Apply what you read =
1. Decide whether each statement agrees with the Ellen Galinsky text below, answering yes or no and quoting the words that settle it: (a) The Families and Work Institute was founded in 1989. (b) Galinsky taught at Vassar College for 25 years. (c) The nurturing stage is called the most challenging stage.
2. Using the Ellen Galinsky text below, answer these questions:
(a) In what city and state was Galinsky born?
(b) Whose work influenced her book The Six Stages of Parenthood?
(c) When does the image-making stage occur?

Passage shown =

= Ellen Galinsky =

American writer

Ellen Galinsky (born April 1942) is an American author known for her work in family-related studies, specifically parenthood and child-care. Galinsky is the author of over 100 books and reports, as well as more than 300 articles.

Galinsky is the co-founder of Families and Work Institute and currently serves as its president and director. The Families and Work Institute is a non-profit organization, founded in 1989, with a focus on providing research on today's workplace, family, and community.

== Biography ==

=== Early life and education ===
Ellen Galinsky was born on April 24, 1942, to Melvin H. and Leora May. Galinsky was born in Pittsburgh, Pennsylvania. On August 15, 1965, Galinsky was married to Norman Galinsky. The couple has two children, Philip and Lara.

Galinsky has received a Bachelor of Arts in child studies from Vassar College and a Master of Science in Child Development from Bank Street College of Education.

=== Employment ===
Galinsky was a teacher at the Bank Street College of Education for 25 years. She is the Chief Science Officer and Executive Director for the Bezos Family Foundation.

Galinsky co-founded and currently serves as president of the Families and Work Institute.

== Main Ideas ==

=== Six Stages of Parenthood ===
In 1987, Galinsky was the first to postulate that parents develop as their children grow. She devised six stages of parenthood and describes them in her book, The Six Stages of Parenthood. Galinsky's work on this book was influenced by Erik Erikson and Daniel Levinson.

==== The Image-Making Stage ====
This stage occurs during pregnancy and is characterized by the parents imaging what parenthood will look like. During this stage, parents consider what their roles will be and how they will parent. Further, they plan and make changes necessary for the care of an infant.

==== The Nurturing Stage ====
The nurturing stage begins when the child is born. It is characterized by forming a relationship and attachment with the child. Other relationships must be recreated to include their new child. This stage is the most challenging because their infant is completely dependent on the parent.

Lines excerpted from a collection
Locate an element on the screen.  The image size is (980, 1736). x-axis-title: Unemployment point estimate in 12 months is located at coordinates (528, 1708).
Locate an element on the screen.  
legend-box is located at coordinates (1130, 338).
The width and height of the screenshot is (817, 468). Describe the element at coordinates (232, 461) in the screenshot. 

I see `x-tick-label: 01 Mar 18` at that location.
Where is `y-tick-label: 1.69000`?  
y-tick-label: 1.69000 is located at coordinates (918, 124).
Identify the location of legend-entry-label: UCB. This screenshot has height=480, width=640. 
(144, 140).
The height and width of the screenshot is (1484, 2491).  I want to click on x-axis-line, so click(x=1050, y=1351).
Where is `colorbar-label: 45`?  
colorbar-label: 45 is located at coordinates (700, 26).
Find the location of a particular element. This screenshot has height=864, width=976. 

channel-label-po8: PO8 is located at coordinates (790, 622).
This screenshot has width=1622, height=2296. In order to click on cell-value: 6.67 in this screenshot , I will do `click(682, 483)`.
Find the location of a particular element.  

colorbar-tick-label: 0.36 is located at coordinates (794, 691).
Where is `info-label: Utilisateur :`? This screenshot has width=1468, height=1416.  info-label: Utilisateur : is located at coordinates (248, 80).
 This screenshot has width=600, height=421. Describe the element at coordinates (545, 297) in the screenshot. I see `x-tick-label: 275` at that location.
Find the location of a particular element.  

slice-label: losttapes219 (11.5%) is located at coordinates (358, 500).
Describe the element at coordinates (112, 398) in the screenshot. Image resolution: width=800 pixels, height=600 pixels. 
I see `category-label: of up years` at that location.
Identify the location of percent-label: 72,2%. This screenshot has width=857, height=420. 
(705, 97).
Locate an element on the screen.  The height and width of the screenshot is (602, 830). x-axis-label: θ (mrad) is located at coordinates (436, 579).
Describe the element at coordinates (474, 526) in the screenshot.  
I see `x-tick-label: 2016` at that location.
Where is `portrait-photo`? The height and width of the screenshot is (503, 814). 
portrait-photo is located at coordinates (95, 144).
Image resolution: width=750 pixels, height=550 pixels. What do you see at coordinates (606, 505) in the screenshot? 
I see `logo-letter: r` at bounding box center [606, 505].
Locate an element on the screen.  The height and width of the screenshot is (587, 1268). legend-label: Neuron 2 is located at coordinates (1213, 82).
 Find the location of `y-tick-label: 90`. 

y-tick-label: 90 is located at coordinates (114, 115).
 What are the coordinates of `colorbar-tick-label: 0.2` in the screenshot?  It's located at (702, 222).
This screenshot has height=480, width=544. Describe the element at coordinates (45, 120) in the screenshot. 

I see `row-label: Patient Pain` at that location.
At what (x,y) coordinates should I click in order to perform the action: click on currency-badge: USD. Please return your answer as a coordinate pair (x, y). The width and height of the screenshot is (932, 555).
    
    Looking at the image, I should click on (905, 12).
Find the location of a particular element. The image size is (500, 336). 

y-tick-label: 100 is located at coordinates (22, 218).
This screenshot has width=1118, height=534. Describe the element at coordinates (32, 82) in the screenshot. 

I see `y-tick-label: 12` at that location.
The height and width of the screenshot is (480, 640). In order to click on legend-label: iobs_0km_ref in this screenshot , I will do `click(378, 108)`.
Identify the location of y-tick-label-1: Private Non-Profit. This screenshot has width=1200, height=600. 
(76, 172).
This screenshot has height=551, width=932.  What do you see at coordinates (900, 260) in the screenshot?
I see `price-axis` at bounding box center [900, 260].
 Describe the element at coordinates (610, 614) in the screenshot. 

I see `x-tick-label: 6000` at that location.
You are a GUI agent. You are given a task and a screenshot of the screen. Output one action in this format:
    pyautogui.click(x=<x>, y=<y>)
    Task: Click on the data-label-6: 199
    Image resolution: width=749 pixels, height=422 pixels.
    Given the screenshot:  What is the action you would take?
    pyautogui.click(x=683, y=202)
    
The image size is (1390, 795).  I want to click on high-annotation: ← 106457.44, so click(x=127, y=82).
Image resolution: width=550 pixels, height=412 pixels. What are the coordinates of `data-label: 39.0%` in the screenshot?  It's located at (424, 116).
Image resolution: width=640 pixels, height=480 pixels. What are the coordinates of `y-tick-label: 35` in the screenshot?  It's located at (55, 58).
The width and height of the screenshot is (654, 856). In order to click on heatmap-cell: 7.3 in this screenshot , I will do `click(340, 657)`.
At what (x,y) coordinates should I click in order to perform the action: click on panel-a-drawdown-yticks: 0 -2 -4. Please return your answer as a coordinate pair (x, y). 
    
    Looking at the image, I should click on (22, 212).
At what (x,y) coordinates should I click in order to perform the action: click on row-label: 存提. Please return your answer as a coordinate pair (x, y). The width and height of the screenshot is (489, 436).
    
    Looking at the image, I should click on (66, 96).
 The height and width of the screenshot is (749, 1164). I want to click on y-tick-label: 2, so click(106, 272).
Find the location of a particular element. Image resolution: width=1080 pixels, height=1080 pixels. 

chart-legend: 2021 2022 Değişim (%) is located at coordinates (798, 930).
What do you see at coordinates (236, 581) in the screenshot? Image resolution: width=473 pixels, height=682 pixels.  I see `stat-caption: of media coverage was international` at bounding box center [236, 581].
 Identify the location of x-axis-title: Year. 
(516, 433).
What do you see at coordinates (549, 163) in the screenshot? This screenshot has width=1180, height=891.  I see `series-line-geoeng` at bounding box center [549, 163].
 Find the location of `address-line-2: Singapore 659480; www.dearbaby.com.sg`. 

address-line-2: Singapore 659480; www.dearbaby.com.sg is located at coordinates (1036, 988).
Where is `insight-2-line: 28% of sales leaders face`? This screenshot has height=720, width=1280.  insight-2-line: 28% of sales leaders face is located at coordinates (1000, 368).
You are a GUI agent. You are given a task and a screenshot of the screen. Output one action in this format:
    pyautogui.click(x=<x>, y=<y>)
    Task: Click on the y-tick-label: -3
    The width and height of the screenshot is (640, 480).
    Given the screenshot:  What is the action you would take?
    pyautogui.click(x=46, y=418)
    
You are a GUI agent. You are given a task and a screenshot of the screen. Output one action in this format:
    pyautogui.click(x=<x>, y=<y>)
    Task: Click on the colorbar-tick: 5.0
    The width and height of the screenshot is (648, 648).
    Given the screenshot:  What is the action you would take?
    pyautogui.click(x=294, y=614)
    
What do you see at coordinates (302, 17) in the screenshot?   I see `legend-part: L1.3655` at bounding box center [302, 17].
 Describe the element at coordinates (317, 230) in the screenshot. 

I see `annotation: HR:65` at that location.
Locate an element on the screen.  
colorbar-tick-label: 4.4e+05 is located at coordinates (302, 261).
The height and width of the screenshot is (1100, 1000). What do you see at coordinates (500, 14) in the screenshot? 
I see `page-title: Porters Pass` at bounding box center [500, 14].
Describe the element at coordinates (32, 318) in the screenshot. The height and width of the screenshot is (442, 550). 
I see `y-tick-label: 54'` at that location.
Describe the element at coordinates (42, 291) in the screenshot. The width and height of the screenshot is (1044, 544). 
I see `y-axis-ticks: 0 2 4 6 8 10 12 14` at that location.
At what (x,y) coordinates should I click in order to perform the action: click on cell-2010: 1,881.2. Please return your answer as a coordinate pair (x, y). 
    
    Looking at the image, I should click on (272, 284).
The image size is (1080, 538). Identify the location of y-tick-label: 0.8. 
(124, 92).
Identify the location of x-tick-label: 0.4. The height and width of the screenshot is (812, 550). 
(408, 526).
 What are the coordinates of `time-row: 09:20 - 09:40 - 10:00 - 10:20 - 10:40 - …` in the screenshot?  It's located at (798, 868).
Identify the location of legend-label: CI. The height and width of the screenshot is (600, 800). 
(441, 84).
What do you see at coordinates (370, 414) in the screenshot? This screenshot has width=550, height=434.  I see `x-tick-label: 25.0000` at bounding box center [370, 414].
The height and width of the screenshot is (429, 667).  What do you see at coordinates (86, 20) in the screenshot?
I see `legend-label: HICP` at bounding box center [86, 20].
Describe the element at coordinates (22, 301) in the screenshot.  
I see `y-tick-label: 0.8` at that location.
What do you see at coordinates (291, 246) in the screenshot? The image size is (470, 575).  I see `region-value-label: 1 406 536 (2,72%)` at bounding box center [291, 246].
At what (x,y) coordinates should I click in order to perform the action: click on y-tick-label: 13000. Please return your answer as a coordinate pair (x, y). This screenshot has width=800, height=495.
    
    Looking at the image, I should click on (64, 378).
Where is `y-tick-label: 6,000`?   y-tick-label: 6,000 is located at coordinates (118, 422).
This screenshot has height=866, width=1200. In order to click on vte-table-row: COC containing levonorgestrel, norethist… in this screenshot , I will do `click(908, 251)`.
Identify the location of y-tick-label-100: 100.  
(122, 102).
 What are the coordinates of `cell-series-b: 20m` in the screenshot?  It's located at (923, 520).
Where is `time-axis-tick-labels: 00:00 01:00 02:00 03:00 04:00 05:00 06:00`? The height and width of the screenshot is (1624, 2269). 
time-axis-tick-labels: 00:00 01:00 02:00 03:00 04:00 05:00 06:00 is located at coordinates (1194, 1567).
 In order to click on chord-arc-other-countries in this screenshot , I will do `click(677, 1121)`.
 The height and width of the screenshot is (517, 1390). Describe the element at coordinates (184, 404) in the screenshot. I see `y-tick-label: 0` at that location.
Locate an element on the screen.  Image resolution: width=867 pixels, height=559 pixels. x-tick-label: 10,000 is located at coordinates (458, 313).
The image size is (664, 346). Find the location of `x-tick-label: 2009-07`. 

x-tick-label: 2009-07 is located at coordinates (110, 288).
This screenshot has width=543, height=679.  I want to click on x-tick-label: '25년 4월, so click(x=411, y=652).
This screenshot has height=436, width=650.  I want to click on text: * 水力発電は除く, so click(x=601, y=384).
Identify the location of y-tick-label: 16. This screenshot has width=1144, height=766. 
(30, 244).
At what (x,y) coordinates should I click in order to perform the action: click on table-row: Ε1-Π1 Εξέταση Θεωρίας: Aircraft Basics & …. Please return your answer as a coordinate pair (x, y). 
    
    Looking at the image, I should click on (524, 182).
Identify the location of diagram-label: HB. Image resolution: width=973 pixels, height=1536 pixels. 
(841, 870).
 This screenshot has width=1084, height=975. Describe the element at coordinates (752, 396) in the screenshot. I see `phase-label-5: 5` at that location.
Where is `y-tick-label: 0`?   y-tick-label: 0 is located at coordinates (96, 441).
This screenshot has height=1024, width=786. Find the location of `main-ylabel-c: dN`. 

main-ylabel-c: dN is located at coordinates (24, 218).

Exercise solutions =
1.
(a) Yes: "founded in 1989"
(b) No: "Galinsky was a teacher at the Bank Street College of Education for 25 years."
(c) Yes: "This stage is the most challenging because their infant is completely dependent on the parent."

2.
(a) Pittsburgh, Pennsylvania
(b) Erik Erikson and Daniel Levinson
(c) During pregnancy